The problem >>
Drop all images and give the records again exactly.

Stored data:
#####

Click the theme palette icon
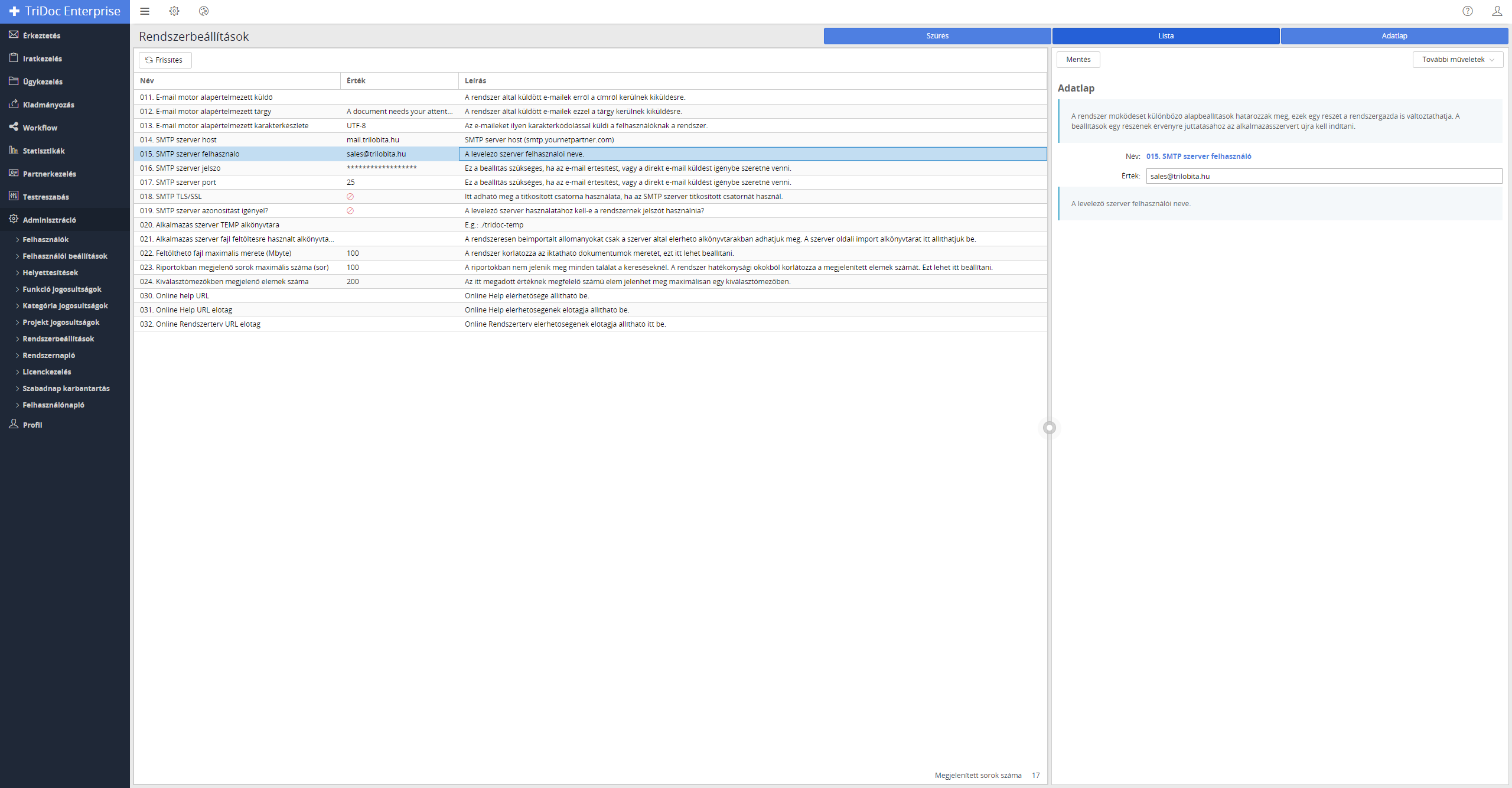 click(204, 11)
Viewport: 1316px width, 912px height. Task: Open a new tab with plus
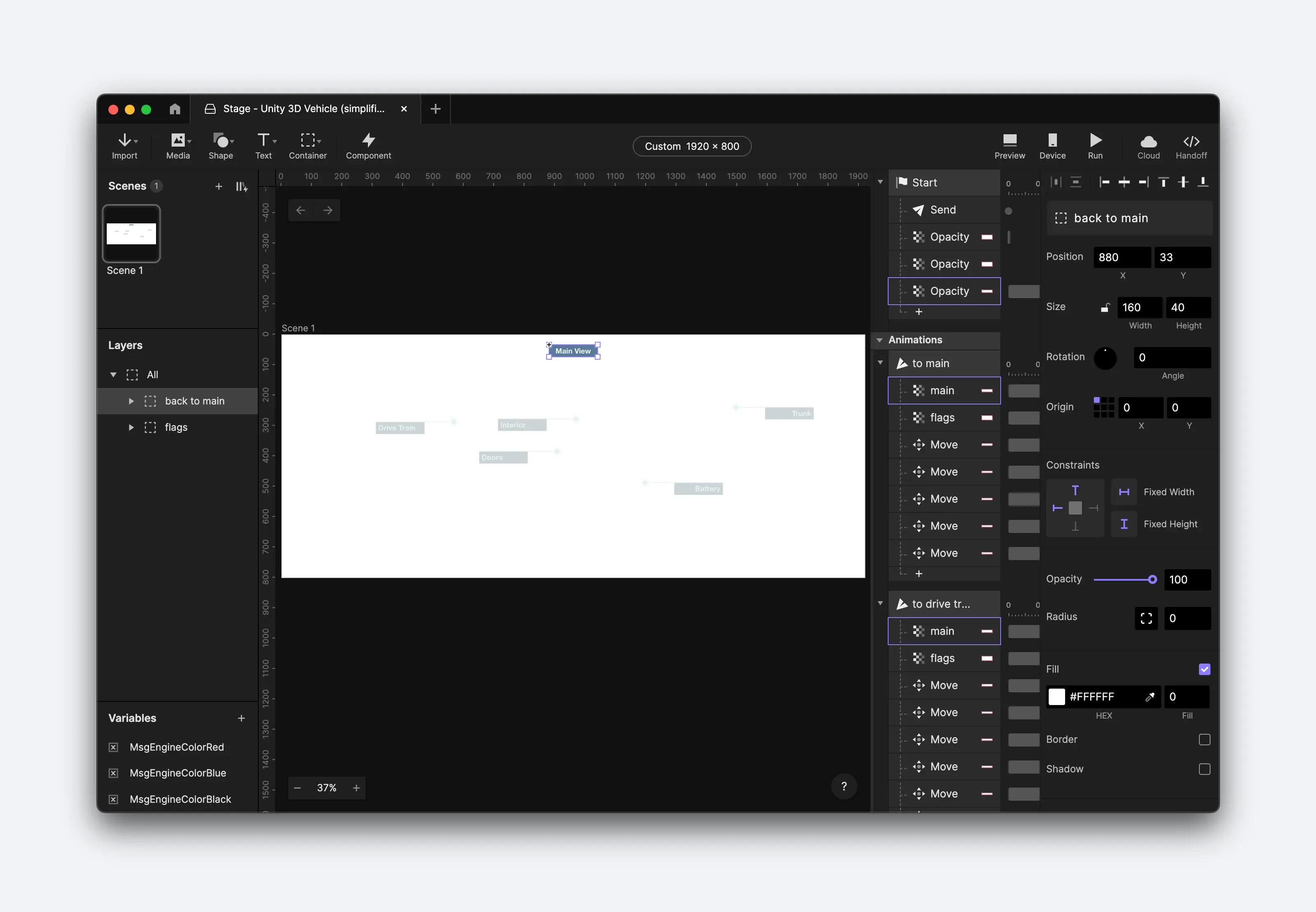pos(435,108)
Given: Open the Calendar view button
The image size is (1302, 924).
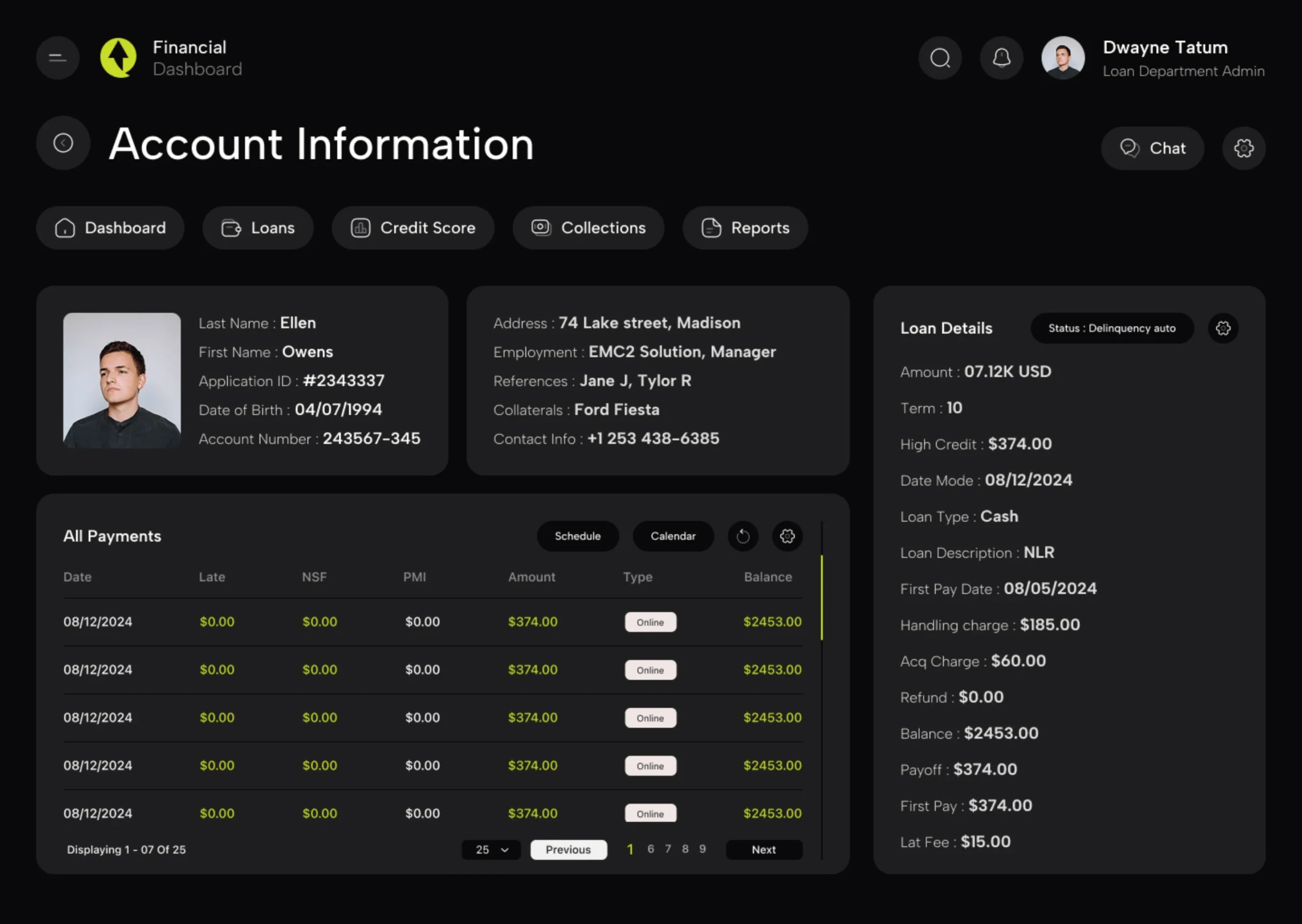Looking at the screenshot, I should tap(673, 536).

#####

Your solution >>
Click the theme palette icon
 click(204, 11)
Viewport: 1316px width, 912px height. Task: Open a new tab with plus
pos(435,108)
Given: Open the Calendar view button
The image size is (1302, 924).
Looking at the screenshot, I should tap(673, 536).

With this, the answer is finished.